Extracted data entries

*****

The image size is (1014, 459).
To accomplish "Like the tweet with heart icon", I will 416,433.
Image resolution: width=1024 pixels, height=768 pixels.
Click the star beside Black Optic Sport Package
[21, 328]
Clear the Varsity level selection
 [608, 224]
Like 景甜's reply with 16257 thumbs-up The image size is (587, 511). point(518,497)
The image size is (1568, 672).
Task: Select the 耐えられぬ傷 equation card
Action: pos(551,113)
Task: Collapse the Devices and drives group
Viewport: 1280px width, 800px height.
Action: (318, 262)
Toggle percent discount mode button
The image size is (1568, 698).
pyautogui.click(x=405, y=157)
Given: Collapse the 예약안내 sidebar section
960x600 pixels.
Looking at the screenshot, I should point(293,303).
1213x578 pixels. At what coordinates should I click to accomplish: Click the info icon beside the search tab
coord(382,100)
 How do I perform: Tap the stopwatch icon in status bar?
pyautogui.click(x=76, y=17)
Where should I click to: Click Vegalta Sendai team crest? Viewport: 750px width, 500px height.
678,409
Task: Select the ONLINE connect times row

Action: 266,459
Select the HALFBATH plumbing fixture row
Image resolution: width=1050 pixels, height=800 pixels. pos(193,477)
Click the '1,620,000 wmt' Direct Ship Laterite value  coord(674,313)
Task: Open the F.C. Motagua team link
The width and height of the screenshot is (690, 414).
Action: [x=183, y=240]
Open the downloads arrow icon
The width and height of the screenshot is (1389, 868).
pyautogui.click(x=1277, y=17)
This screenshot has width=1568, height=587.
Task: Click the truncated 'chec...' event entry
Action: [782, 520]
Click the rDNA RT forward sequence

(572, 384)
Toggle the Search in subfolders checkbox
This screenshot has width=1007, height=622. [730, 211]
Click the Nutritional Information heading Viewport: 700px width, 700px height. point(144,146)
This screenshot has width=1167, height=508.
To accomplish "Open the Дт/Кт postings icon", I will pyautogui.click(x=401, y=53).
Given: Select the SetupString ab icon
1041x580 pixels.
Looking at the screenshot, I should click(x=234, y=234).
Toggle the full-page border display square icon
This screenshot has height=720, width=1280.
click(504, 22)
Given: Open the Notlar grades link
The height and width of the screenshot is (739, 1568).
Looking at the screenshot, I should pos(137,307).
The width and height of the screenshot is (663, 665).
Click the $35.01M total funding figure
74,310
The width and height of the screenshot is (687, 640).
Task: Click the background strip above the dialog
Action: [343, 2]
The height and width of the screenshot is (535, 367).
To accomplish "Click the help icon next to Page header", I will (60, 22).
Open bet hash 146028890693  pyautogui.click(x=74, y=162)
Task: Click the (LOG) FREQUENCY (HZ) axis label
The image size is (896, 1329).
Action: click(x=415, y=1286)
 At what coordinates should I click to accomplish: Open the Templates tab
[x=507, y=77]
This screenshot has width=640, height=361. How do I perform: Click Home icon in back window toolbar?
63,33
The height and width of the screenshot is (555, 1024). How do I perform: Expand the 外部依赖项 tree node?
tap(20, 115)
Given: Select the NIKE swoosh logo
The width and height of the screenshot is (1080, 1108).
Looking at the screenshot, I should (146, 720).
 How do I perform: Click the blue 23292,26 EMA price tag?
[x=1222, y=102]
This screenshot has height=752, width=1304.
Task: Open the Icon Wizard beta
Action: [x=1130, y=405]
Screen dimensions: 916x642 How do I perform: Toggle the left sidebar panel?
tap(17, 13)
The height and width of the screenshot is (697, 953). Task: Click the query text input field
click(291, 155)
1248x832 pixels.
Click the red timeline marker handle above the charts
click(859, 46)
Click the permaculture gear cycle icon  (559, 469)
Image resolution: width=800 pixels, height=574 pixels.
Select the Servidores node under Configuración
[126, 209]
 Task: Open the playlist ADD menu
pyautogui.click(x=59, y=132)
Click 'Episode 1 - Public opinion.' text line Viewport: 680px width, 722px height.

*****

**Required action:** Give the entries again in full, with nothing changed.

**Result of this exercise:**
The image size is (1014, 459).
To accomplish "Like the tweet with heart icon", I will 416,433.
Image resolution: width=1024 pixels, height=768 pixels.
Click the star beside Black Optic Sport Package
[21, 328]
Clear the Varsity level selection
 [608, 224]
Like 景甜's reply with 16257 thumbs-up The image size is (587, 511). point(518,497)
The image size is (1568, 672).
Task: Select the 耐えられぬ傷 equation card
Action: pos(551,113)
Task: Collapse the Devices and drives group
Viewport: 1280px width, 800px height.
Action: (318, 262)
Toggle percent discount mode button
The image size is (1568, 698).
pyautogui.click(x=405, y=157)
Given: Collapse the 예약안내 sidebar section
960x600 pixels.
Looking at the screenshot, I should point(293,303).
1213x578 pixels. At what coordinates should I click to accomplish: Click the info icon beside the search tab
coord(382,100)
 How do I perform: Tap the stopwatch icon in status bar?
pyautogui.click(x=76, y=17)
Where should I click to: Click Vegalta Sendai team crest? Viewport: 750px width, 500px height.
678,409
Task: Select the ONLINE connect times row

Action: 266,459
Select the HALFBATH plumbing fixture row
Image resolution: width=1050 pixels, height=800 pixels. pos(193,477)
Click the '1,620,000 wmt' Direct Ship Laterite value  coord(674,313)
Task: Open the F.C. Motagua team link
The width and height of the screenshot is (690, 414).
Action: [x=183, y=240]
Open the downloads arrow icon
The width and height of the screenshot is (1389, 868).
pyautogui.click(x=1277, y=17)
This screenshot has width=1568, height=587.
Task: Click the truncated 'chec...' event entry
Action: [782, 520]
Click the rDNA RT forward sequence

(572, 384)
Toggle the Search in subfolders checkbox
This screenshot has width=1007, height=622. [730, 211]
Click the Nutritional Information heading Viewport: 700px width, 700px height. point(144,146)
This screenshot has width=1167, height=508.
To accomplish "Open the Дт/Кт postings icon", I will pyautogui.click(x=401, y=53).
Given: Select the SetupString ab icon
1041x580 pixels.
Looking at the screenshot, I should click(x=234, y=234).
Toggle the full-page border display square icon
This screenshot has height=720, width=1280.
click(504, 22)
Given: Open the Notlar grades link
The height and width of the screenshot is (739, 1568).
Looking at the screenshot, I should pos(137,307).
The width and height of the screenshot is (663, 665).
Click the $35.01M total funding figure
74,310
The width and height of the screenshot is (687, 640).
Task: Click the background strip above the dialog
Action: [343, 2]
The height and width of the screenshot is (535, 367).
To accomplish "Click the help icon next to Page header", I will (60, 22).
Open bet hash 146028890693  pyautogui.click(x=74, y=162)
Task: Click the (LOG) FREQUENCY (HZ) axis label
The image size is (896, 1329).
Action: click(x=415, y=1286)
 At what coordinates should I click to accomplish: Open the Templates tab
[x=507, y=77]
This screenshot has width=640, height=361. How do I perform: Click Home icon in back window toolbar?
63,33
The height and width of the screenshot is (555, 1024). How do I perform: Expand the 外部依赖项 tree node?
tap(20, 115)
Given: Select the NIKE swoosh logo
The width and height of the screenshot is (1080, 1108).
Looking at the screenshot, I should (146, 720).
 How do I perform: Click the blue 23292,26 EMA price tag?
[x=1222, y=102]
This screenshot has height=752, width=1304.
Task: Open the Icon Wizard beta
Action: [x=1130, y=405]
Screen dimensions: 916x642 How do I perform: Toggle the left sidebar panel?
tap(17, 13)
The height and width of the screenshot is (697, 953). Task: Click the query text input field
click(291, 155)
1248x832 pixels.
Click the red timeline marker handle above the charts
click(859, 46)
Click the permaculture gear cycle icon  (559, 469)
Image resolution: width=800 pixels, height=574 pixels.
Select the Servidores node under Configuración
[126, 209]
 Task: Open the playlist ADD menu
pyautogui.click(x=59, y=132)
Click 'Episode 1 - Public opinion.' text line Viewport: 680px width, 722px height.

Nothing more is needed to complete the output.